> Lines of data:
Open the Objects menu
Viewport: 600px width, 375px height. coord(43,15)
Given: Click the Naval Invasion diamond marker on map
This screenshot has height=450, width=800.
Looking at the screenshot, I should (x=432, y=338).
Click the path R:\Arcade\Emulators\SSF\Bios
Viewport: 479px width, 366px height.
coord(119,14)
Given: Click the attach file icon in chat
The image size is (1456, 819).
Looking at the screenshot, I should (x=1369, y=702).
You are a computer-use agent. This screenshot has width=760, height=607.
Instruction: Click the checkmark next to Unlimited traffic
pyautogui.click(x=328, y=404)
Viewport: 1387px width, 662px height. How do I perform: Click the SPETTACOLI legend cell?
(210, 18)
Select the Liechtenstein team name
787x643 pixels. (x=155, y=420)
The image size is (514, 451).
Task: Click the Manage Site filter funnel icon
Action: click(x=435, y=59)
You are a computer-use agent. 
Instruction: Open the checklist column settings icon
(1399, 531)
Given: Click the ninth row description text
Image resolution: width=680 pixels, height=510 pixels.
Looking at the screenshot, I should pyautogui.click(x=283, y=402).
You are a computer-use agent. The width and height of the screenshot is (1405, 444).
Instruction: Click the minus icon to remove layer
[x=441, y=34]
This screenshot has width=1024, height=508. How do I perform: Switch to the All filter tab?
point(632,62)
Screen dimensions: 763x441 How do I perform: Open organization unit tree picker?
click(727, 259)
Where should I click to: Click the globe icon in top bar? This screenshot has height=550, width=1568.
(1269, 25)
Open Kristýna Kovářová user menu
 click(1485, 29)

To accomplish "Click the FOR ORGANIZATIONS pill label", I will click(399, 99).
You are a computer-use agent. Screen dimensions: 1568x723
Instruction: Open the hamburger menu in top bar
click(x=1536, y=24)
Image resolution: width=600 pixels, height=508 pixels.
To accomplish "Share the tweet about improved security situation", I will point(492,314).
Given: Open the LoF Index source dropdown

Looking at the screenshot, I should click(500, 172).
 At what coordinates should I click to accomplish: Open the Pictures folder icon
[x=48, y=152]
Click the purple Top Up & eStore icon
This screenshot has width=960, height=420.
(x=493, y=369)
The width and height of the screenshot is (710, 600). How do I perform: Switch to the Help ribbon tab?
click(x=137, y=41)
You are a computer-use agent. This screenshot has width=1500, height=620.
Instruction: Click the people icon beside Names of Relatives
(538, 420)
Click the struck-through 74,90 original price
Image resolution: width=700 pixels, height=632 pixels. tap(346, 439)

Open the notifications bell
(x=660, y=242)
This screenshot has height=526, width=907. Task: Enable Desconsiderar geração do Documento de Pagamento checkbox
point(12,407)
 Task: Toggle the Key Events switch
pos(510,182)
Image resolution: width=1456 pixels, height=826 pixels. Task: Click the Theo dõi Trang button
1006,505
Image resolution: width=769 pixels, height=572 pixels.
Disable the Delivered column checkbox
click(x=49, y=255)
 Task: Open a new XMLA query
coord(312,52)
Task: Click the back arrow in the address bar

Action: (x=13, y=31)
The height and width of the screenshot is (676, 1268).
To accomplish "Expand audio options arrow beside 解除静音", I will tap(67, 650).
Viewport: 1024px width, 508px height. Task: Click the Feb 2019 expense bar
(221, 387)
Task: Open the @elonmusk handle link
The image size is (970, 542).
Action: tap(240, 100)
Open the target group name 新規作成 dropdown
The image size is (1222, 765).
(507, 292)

> Task objective:
Repeat the records word for word, from the first line up to and including the line with "will click(399, 99).".

> Output below:
Open the Objects menu
Viewport: 600px width, 375px height. coord(43,15)
Given: Click the Naval Invasion diamond marker on map
This screenshot has height=450, width=800.
Looking at the screenshot, I should (x=432, y=338).
Click the path R:\Arcade\Emulators\SSF\Bios
Viewport: 479px width, 366px height.
coord(119,14)
Given: Click the attach file icon in chat
The image size is (1456, 819).
Looking at the screenshot, I should (x=1369, y=702).
You are a computer-use agent. This screenshot has width=760, height=607.
Instruction: Click the checkmark next to Unlimited traffic
pyautogui.click(x=328, y=404)
Viewport: 1387px width, 662px height. How do I perform: Click the SPETTACOLI legend cell?
(210, 18)
Select the Liechtenstein team name
787x643 pixels. (x=155, y=420)
The image size is (514, 451).
Task: Click the Manage Site filter funnel icon
Action: click(x=435, y=59)
You are a computer-use agent. 
Instruction: Open the checklist column settings icon
(1399, 531)
Given: Click the ninth row description text
Image resolution: width=680 pixels, height=510 pixels.
Looking at the screenshot, I should pyautogui.click(x=283, y=402).
You are a computer-use agent. The width and height of the screenshot is (1405, 444).
Instruction: Click the minus icon to remove layer
[x=441, y=34]
This screenshot has width=1024, height=508. How do I perform: Switch to the All filter tab?
point(632,62)
Screen dimensions: 763x441 How do I perform: Open organization unit tree picker?
click(727, 259)
Where should I click to: Click the globe icon in top bar? This screenshot has height=550, width=1568.
(1269, 25)
Open Kristýna Kovářová user menu
 click(1485, 29)

To accomplish "Click the FOR ORGANIZATIONS pill label", I will click(399, 99).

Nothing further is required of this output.